Le praterie sono sistemi socio-ecologici complessi con valori, processi, beni e servizi. Sono diversi, multifunzionali e comprendono un’ampia varietà di ecosistemi (per esempio, zone aride, praterie, savane) che si sono evoluti insieme alle comunità umane. Oltre alla carne, ai prodotti lattiero-caseari, alle fibre e ad altri prodotti di origine animale, i pascoli e la loro biodiversità sono alla base di servizi ecosistemi su scala locale e globale, come ad esempio, il ciclo dei nutrienti e dell’acqua, il sequestro del carbonio, la salute degli animali e dell’uomo.

I pascoli forniscono importanti benefici ambientali, sociali ed economici che spesso vengono dati per scontati.

Le minacce alla loro salute sono numerose: una di queste è lo squilibrio tra la domanda e l’offerta di foraggio per gli animali, che porta al sovrapascolo, alle specie invasive e all’invasione degli arbusti, nonché all’aumento del rischio di siccità e incendi.

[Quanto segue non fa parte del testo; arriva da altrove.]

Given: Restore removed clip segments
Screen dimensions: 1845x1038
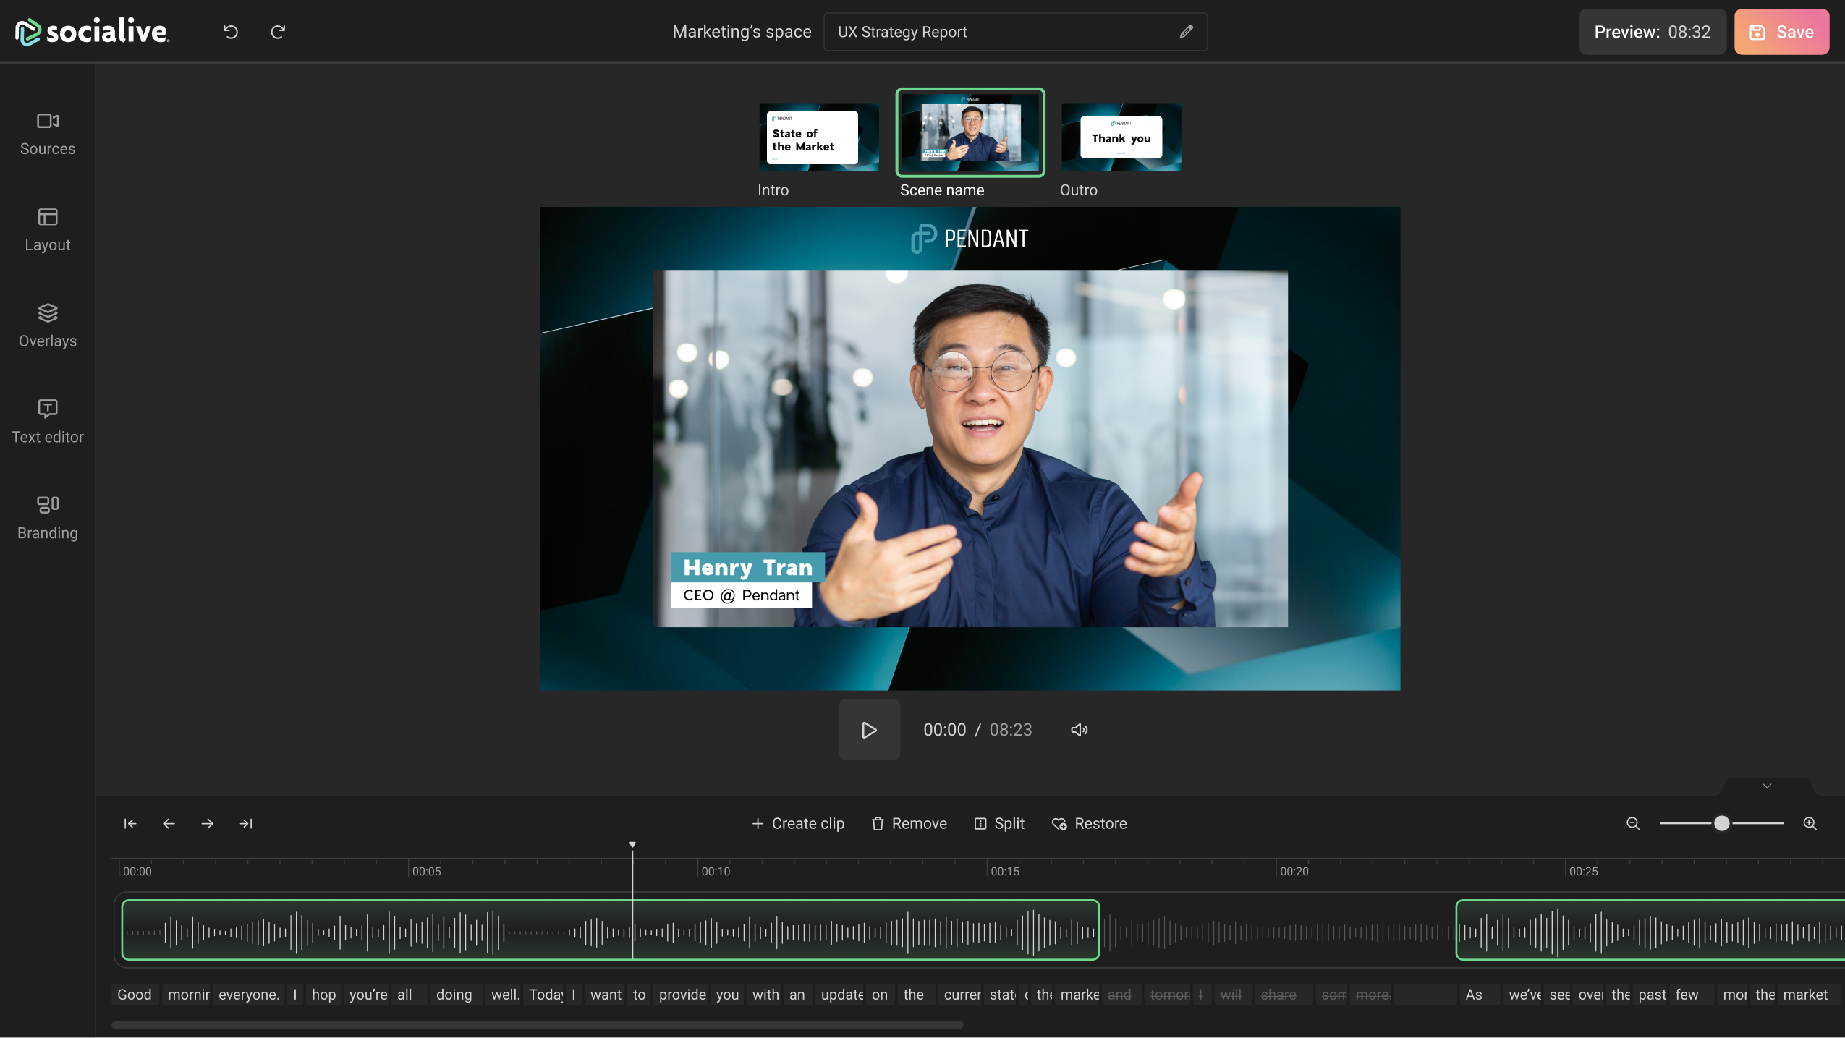Looking at the screenshot, I should (x=1089, y=823).
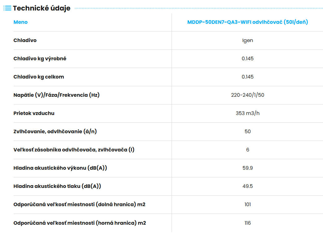Select the 49.5 acoustic pressure value
This screenshot has height=238, width=323.
(x=247, y=186)
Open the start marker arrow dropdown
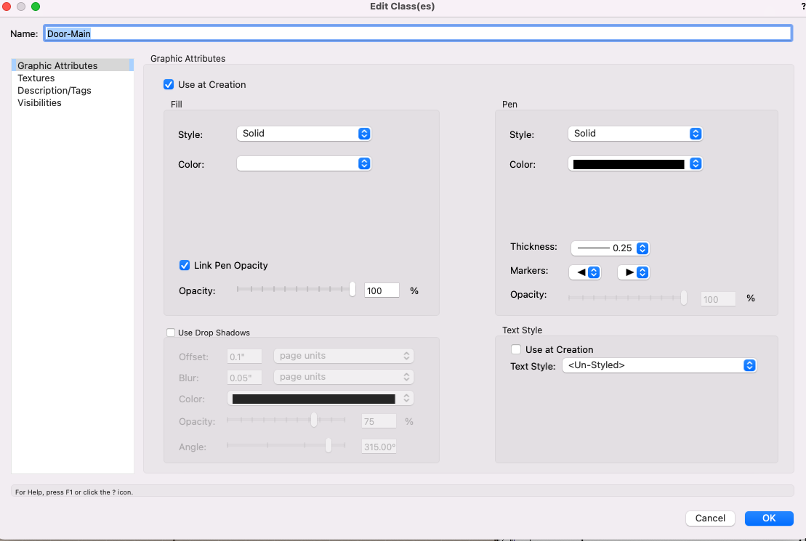The width and height of the screenshot is (806, 541). pyautogui.click(x=584, y=272)
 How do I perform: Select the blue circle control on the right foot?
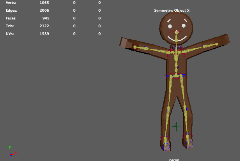coord(189,144)
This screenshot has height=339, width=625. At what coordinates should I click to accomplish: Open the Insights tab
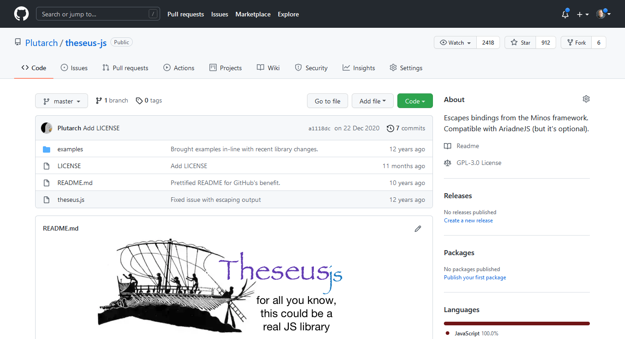coord(359,68)
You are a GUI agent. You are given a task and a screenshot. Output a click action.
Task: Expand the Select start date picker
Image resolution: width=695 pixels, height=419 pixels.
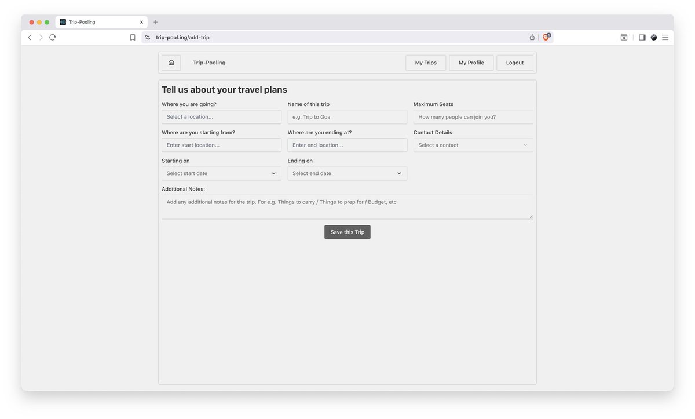pos(221,173)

L’Onu, in un report dedicato proprio a questo tema (il 2026 sarà l’anno internazionale dei Pascoli e dei Pastori), evidenzia come pastorizia e i sistemi di produzione estensiva del bestiame siano i mezzi più efficaci per proteggere, gestire in modo sostenibile e ripristinare i pascoli.

Le pratiche di pascolo tradizionale e rigenerativo possono spesso imitare i processi naturali che costruiscono materia organica del suolo, aumentano la ritenzione idrica, sequestrano il carbonio, conservano la biodiversità e riducono la diffusione di specie invasive. È urgente una maggiore attenzione politica e degli investimenti consapevoli per salvaguardare e migliorare la salute e la produttività dei pascoli e dei loro abitanti.